Saus ini bisa dibuat lebih pedas atau lebih jernih sesuai selera.
Ketika
dipanggang, daging iga biasanya diiris sepanjang tulangnya. Hal ini supaya saus
tadi bisa meresap ke dalam daging dengan lebih cepat, daging bisa matang lebih
cepat, dan daging bisa lebih mudah dikonsumsi dengan sumpit setelah matang. Di
Korea dan beberapa negara lainnya, daging iga untuk galbi yang sudah diiris
telah tersedia di pasar swalayan dan toko
daging.
Kalbi
biasanya disajikan di rumah makan yang dikenal dengan nama galbijip (rumah
galbi). Pengunjung memanggang sendiri daging galbi di atas pemanggang yang ada
di masing-masing meja. Daging ini kemudian dibungkus dengan daun selada,
daun perilla,
atau daun sayur-sayuran lainnya. Sebelum dimakan, daging yang sudah dibungkus
daun dicelupkan lebih dulu di dalam ssamjang, yakni saus yang terbuat dari
campuran pasta kacang kedelai dan cabai merah.
3.Samgyeopsal
Samgyeopsal (삼겹살; Pengucapan
Korea: [samɡjʌp̚sal])
adalah masakan Korea berupa
panggang daging perut
babi yang berlemak dan tebal. Daging biasanya tidak dibumbui,
dan dipanggang sendiri di atas pemanggang yang ada di meja rumah makan. Setelah
matang, daging dimakan setelah dicelup ke dalam saus pedas.

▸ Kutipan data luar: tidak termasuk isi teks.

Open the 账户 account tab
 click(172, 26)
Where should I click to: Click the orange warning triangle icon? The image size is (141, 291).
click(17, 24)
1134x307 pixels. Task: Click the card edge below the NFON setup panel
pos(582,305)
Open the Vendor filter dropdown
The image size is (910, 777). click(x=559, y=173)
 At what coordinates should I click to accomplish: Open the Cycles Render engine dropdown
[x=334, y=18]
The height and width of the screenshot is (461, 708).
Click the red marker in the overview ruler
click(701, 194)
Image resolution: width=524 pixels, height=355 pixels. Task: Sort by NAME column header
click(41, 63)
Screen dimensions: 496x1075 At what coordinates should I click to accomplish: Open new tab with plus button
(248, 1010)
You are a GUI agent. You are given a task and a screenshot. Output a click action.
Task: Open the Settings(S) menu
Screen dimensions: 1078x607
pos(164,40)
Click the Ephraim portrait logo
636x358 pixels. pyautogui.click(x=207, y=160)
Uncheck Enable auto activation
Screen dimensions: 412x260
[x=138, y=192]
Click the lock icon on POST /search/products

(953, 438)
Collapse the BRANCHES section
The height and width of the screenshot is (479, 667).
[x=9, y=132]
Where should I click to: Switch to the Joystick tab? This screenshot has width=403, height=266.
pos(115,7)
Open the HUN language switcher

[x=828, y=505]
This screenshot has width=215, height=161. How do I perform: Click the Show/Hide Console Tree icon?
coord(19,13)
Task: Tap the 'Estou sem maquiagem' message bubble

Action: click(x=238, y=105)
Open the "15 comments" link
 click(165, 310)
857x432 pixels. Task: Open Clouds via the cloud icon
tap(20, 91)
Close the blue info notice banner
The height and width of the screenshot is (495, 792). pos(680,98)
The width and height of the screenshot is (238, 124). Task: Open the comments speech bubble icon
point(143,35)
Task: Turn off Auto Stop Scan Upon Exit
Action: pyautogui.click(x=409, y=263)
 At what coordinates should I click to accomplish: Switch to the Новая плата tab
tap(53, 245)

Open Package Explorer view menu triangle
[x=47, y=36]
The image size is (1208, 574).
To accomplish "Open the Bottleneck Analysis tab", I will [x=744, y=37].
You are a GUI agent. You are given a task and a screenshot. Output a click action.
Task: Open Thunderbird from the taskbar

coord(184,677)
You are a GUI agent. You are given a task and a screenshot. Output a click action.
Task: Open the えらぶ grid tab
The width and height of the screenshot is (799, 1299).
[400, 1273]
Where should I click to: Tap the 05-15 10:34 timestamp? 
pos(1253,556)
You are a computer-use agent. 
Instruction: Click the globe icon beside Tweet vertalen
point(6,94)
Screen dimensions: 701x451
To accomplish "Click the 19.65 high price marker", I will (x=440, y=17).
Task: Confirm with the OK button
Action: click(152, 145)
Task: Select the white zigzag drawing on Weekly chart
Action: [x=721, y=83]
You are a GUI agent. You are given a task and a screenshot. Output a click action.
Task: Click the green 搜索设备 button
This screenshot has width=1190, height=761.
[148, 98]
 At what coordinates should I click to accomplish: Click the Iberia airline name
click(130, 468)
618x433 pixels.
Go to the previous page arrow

Arti harfiah dari samgyeopsal adalah tiga lapis daging, "tiga (sam; 삼) lapis (gyeop; 겹) daging (sal;살)," karena daging bagian perut babi terlihat seperti berlapis tiga. Ada pula daging berlapis lima yang disebut ogyeopsal (오겹살), o berarti "lima".
Arti harfiah dari samgyeopsal adalah tiga lapis daging, "tiga (sam; 삼) lapis (gyeop; 겹) daging (sal;살)," karena daging bagian perut babi terlihat seperti berlapis tiga. Ada pula daging berlapis lima yang disebut ogyeopsal (오겹살), o berarti "lima".
4.Hoe
Hoe (diucapkan [hø~hwe])
adalah istilah umum untuk berbagai makanan Korea berupa potongan terbaik
ikan segar atau daging yang tidak dimasak. Saengseon hoe (생선회,生鮮膾)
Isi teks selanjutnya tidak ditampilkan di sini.